No era un secreto que Erin había intentado acercarse a su mentora, intentar establecer una amistad o quizás un trato más cordial, pero nada de aquello había funcionado, hasta el momento.

—Te buscan en la entrada. — dijo la pelinegra entrando a la habitación que ambas compartían.

Erin alzó la mirada ¿quién podría estarla buscado?

—¿Te dijo su nombre? — preguntó.

La chica negó. — no es mi asunto,  ve que quiere, aquí no se reciben visitas.

La muchacha suspiró por la forma tan cordial y amable que tenía su compañera a la hora de responder y cerró el libro que estaba leyendo, se puso de pie y salió de la habitación, se dirigió rápidamente a la entrada y la impresión de observar el personaje que estaba viendo delante de ella, no pasó por desapercibido.

Varias muchachas murmuraban y veían a Archibald Williams con ojos curiosos, la mayoría de estas, eran jóvenes de la misma edad de Erin o un poco menores, lo cual no era de extrañar la reacción de las féminas que se encontraban gratamente sorprendidas por la presencia de un muchacho.

La chica se acercó a donde se encontraba Archie y lo miró seriamente.

—¿Qué haces aquí? — preguntó, con claros signos de enojo.

—No tuve tiempo de despedirme. — murmuró rascando nerviosamente su nuca. — y quería decirte que si tomaste está decisión para no casarte conmigo, te equivocaste. No era necesario abandonar a tus padres ni tus responsabilidades.

Erin sintió palidecer por unos instantes, su cerebro dejó de funcionar por unos segundo y luego, la confusión fue reemplazada por una clara indignación y enojo.

—¿Quién te crees que eres? — murmuró. — No eres nadie para opinar de las decisiones que tomó en mi vida y si te sirve de consuelo, no todo en esta vida gira en torno a ti Archibald.

El chico sintió como lo más precioso que tenía, se caía a pezados y se trataba de su ego.

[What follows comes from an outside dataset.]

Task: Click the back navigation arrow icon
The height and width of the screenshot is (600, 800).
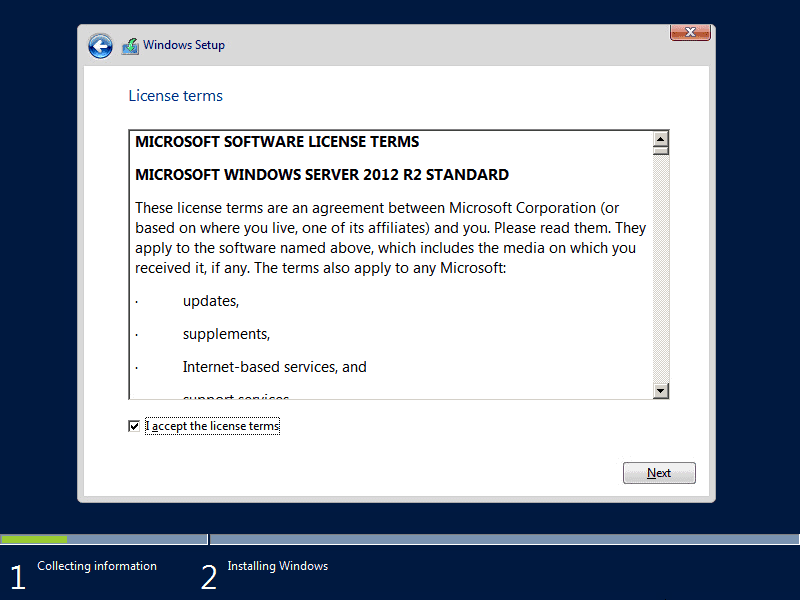Action: 100,45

—Eres una egoísta Erin, tus padres están sufriendo por tu culpa. — comentó.

La chica se sintió mal por unos instantes, pero el enojo volvió en cuestión de segundos.

—¿Quieres hacerme sentir culpable verdad? — dijo cruzandose de brazos. — eres despreciable Archibald, primero quieres casarte conmigo sin siquiera preguntarme primero, luego intentas encontrar la manera de que acepte tal compromiso incluyendo a mis padres en el asunto ¡y como si fuera poco! Vienes acá a reprochar mis decisiones.

La chica tomó aire y continuó hablando.

” ¡Jamás me casaría con alguien como tú y lo sabias desde el primer momento! ¡No vengas para acá a hacerme sentir culpable por las decisiones que tomó! ¡Es mi vida Archibald, no la tuya! — Erin respiro hondo, su rostro estaba pintado con tonos rojizos, que delataban lo molesta que estaba.

Archibald guardo silencio y luego de unos segundos que parecieron eternidades habló, Erin se había quedado ahí, dispuesta a discutir lo que fuese necesario para dejarle claro al chico, que algo entre ambos, era imposible.

—Te traje ésto. — de su bolsillo sacó un pequeño obsequio envuelto en papel, la chica lo miró y se cruzó de brazos.

—No lo quiero. — dijo decidida. — ¿podrías irte? — pidió. — no se aceptan visitas.

Archibald se sorprendió, pero se marcho sin decir ni una sola palabra.